I remember wrestling with this concept when my grandmother got sick a few years ago; I struggled for months hearing negative reports about her health. When she finally passed away, after months and months of pain and hospital stays, it was a relief to me because her suffering was over. But, despite all the pain, I remember having a closeness with the Lord in the months before she passed. I remember yelling at God because I was so angry, crying because of the financial, emotional, mental, and physical toll her illness was putting on my family, and questioning so strongly whether God could indeed be good when she was suffering as she was.

But God met me there. 

The Lord met me in those vulnerable times when I allowed myself to honestly express how I felt. When I acted as though I had everything in control, I felt the most out of control and had the heaviest weight placed upon my shoulders, but when I was real and raw and honest with God, he was there with me. Very few people around me knew what was going on and the degree to which I was hurting, but in my private times alone in my apartment I would allow myself to grieve and I’m thankful that I was afforded that space.

I encourage you to grieve when you need. It doesn’t matter if a loved one has died, a friendship or partnership dissolved, a marriage and family divided, a job has been lost, or a deal fell through, these are all forms of loss that deserve to be mourned. Allow yourself the space to do so when you need to do so and expect God to meet you there. Give yourself permission to process through the ending so that you’ll be able to begin your next season well.
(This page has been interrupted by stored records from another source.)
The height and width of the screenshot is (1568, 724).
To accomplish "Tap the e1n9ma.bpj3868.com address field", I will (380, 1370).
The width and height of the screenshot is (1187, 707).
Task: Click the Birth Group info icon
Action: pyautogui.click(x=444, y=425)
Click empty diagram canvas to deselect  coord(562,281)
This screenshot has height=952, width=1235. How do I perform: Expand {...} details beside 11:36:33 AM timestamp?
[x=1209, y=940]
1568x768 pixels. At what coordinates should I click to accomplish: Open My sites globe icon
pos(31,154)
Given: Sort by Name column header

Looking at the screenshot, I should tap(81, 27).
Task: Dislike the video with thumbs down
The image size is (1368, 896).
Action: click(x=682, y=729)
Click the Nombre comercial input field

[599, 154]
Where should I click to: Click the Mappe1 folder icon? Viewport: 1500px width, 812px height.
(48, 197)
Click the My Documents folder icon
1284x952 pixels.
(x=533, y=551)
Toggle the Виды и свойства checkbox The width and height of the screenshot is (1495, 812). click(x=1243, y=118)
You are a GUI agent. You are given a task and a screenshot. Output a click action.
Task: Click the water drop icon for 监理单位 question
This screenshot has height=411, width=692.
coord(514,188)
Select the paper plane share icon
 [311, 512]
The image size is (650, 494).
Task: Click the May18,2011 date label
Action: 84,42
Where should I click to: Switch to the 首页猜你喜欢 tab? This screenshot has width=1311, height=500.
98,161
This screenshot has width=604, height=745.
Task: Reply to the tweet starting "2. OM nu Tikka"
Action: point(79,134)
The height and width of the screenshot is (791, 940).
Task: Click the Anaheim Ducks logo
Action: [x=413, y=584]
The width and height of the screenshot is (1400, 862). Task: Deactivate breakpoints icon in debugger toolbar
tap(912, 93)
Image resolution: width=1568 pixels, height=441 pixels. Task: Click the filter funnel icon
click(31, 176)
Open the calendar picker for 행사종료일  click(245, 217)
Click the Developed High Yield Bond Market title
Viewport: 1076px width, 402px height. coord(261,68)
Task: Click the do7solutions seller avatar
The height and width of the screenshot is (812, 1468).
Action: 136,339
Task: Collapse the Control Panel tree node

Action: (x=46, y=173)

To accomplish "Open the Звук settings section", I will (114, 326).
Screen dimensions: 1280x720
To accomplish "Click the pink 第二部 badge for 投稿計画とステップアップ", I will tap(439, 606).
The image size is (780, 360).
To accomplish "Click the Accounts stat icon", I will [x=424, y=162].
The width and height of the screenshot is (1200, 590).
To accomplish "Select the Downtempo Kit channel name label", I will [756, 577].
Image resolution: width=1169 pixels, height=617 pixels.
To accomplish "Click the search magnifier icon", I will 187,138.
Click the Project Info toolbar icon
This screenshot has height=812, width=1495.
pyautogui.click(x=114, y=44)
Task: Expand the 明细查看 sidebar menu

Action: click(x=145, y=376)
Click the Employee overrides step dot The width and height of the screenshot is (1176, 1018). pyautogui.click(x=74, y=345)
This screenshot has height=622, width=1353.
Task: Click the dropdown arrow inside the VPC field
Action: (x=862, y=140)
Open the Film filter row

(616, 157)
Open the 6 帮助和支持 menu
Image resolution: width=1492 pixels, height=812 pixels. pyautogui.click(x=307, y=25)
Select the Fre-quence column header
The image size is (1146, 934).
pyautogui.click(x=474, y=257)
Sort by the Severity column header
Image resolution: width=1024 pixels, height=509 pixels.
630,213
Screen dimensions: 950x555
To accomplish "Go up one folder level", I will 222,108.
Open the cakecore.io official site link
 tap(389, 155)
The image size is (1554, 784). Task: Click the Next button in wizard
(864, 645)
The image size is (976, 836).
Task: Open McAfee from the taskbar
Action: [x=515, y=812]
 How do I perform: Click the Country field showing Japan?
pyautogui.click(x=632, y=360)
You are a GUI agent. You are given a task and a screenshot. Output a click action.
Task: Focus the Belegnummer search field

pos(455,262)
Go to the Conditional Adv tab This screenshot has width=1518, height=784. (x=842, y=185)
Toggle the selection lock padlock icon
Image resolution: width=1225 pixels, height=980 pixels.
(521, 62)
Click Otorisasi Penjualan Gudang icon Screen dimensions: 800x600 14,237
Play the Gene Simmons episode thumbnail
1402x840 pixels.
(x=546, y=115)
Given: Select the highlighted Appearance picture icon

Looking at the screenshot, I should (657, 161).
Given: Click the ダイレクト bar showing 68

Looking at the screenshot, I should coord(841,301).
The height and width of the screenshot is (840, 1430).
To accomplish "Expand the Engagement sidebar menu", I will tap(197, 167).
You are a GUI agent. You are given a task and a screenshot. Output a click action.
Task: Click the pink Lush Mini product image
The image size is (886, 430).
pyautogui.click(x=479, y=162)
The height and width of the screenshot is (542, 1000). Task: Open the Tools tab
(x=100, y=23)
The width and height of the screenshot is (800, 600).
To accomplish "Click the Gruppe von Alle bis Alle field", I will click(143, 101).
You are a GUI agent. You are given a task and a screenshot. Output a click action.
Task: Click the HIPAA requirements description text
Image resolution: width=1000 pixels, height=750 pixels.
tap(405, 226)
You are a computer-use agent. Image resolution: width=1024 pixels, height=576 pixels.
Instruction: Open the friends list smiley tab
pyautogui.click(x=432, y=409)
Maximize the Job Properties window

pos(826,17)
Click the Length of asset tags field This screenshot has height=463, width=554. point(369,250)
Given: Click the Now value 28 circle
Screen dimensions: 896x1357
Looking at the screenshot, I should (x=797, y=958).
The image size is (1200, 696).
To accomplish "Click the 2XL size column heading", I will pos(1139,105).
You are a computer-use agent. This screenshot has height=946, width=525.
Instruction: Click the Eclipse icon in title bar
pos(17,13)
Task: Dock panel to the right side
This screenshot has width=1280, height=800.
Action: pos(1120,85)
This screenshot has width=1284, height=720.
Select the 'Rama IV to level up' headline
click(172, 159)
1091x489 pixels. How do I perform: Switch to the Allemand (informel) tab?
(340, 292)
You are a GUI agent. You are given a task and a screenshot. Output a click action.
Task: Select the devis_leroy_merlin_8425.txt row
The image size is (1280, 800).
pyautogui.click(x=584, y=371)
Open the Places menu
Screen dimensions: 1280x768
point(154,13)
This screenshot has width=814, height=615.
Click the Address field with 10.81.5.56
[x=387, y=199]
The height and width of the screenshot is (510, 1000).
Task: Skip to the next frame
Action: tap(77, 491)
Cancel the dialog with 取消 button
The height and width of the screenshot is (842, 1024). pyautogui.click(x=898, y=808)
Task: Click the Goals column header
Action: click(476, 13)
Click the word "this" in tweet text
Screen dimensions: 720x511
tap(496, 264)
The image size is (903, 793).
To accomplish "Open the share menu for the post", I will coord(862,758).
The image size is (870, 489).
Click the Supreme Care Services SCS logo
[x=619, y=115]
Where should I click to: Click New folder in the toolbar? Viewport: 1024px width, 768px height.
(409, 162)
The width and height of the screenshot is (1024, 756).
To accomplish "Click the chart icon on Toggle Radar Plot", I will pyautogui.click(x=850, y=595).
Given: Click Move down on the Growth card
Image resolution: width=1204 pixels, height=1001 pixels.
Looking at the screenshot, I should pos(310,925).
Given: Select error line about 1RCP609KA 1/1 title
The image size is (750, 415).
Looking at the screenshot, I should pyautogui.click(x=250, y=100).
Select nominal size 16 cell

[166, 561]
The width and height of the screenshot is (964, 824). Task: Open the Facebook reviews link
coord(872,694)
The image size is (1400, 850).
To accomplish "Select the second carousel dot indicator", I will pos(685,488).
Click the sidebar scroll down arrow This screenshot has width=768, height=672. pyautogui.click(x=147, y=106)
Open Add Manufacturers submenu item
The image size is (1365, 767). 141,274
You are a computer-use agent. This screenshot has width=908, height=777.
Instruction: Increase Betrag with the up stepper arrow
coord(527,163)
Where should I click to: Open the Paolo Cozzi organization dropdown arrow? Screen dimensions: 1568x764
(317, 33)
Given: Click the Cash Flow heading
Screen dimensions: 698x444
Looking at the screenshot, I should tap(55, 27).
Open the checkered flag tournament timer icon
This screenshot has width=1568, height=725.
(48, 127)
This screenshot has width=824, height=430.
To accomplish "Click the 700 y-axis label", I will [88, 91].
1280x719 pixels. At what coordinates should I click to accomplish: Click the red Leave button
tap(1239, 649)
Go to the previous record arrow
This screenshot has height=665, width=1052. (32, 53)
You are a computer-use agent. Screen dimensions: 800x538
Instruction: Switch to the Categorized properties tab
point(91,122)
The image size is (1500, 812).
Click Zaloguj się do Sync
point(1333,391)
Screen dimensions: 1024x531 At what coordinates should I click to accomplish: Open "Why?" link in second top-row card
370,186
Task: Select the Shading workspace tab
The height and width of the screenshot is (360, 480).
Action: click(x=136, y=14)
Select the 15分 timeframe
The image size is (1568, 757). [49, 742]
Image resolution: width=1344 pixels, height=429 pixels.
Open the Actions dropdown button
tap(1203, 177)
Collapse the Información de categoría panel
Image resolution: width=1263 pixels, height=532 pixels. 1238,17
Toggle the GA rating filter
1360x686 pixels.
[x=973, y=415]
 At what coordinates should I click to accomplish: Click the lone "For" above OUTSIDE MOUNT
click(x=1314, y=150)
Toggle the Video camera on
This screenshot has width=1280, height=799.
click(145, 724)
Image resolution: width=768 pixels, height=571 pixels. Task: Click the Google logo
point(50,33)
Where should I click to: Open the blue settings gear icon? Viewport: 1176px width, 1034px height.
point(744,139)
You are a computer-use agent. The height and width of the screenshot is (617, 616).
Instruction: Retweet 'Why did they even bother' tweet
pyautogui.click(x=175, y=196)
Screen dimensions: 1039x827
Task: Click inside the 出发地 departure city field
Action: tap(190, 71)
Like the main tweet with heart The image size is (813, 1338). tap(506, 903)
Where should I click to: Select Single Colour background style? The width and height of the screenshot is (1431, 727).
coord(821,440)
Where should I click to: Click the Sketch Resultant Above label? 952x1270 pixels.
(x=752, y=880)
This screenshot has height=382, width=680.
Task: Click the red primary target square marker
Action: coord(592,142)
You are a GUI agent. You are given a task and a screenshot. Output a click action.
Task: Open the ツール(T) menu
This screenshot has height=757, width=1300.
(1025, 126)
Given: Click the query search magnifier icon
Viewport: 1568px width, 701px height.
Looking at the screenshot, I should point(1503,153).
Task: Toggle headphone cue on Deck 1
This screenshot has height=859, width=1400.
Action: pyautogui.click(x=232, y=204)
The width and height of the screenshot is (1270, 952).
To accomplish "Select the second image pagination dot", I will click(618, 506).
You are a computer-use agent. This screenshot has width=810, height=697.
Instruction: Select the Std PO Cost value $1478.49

To go Deeper: Read Responding to Our Natural Alert System: Sadness

2 comments

  1. Reblogged this on Work in Progress and commented:

    We tend to see grief as a bad thing. It’s something we want to avoid, run away from, or pretend it doesn’t happen. But what if grief was a good thing? What if it was a God-given tool for us to use? What if it actually benefitted us and others?

    What grieves you?

    For years I was grieved by nothing. I would see news about some tragedy and would have to feign horror or sadness because I didn’t actually feel those emotions—scary, right? But now so many things grieve me. I look at the injustices of this world and my heart hurts. I see people being taken advantage of and I am filled with sorrow. I talk to people who see the worst in themselves and empathize with their pain.

    I’m thankful that the things that grieve me draw me closer to God, that these stories of hurt and pain can unite unlikely people together, and that we have been given the ability to draw near through empathy. While grief is never enjoyable, I believe it can bring a closeness we might not know otherwise.